Clicking on the shovel icon explains about that particular ancient DNA sample, what is known, and how it relates to the haplogroup it’s connected to by a dotted line on the map.
Pretty cool, huh!!
End to End
As you can see from this example, Big Y results are an end-to-end tool.
We can use the Big Y-700 haplogroups very successfully for recent genealogy – assigning testers to specific lines in a genealogy timeframe. Some haplogroups are so specific that, without additional information, we can place a man in his exact generation, or within a generation or two.
Not shown in my Estes pedigree chart is an adoptee with a different surname, of course. We know that he descends from Moses’s line because he carries haplogroup R-ZS3700, but we are still working on the more recent generations using autosomal DNA to connect him accurately. If more of Moses’s descendants tested, we could probably place him very specifically. Without the Big Y-700 test, he wouldn’t know his biological surname or that he descends from Moses. That’s a HUGE breakthrough for him.
There’s more about the Estes line to learn, however.
If our Estes cousins tested their brothers, uncles or other Estes males in their line, they would likely receive a more refined haplogroup that’s relevant only to that line.
Using Big-Y test results, we can place men within a couple of generations and identify a common ancestor, even when all men within a haplogroup don’t know their genealogical lineage. Using those same test results, we can follow the breadcrumbs all 50 steps back in time more than 230,000 years to Y-Adam.
End to end, the Big-Y test coupled with breadcrumbs in Discover, Globetrekker, and other amazing tools is absolutely the most informative and powerful test available to male testers for their paternal line genealogy.

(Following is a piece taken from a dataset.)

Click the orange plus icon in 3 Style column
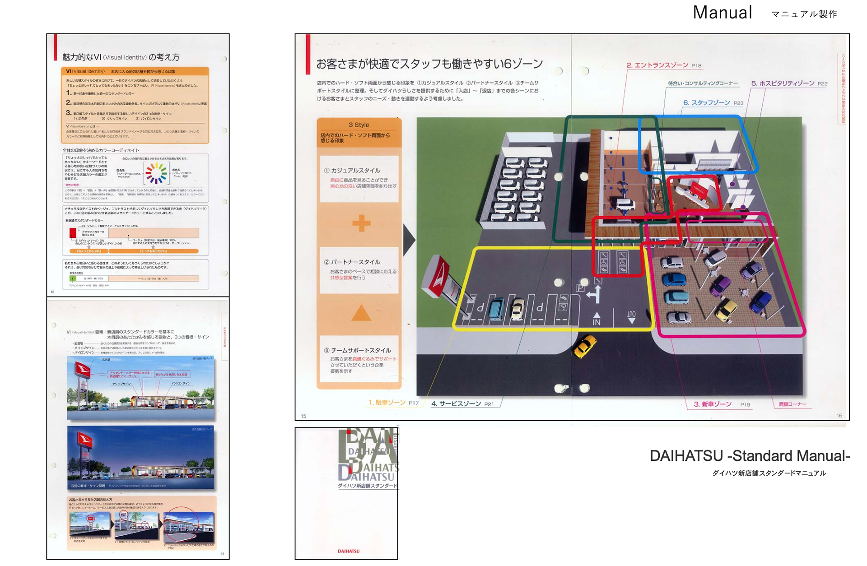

These amazing innovations tracking more than 50,000 haplogroups across the globe answer the original questions about how we know.
The more people who take or upgrade to the Big Y-700 test, the more haplogroup branches will be added, and the more refined the breadcrumbs, ages, and maps will become. In other words, there’s still more to learn.
Test if you haven’t, and check back often for new matches and breadcrumbs, aka updates.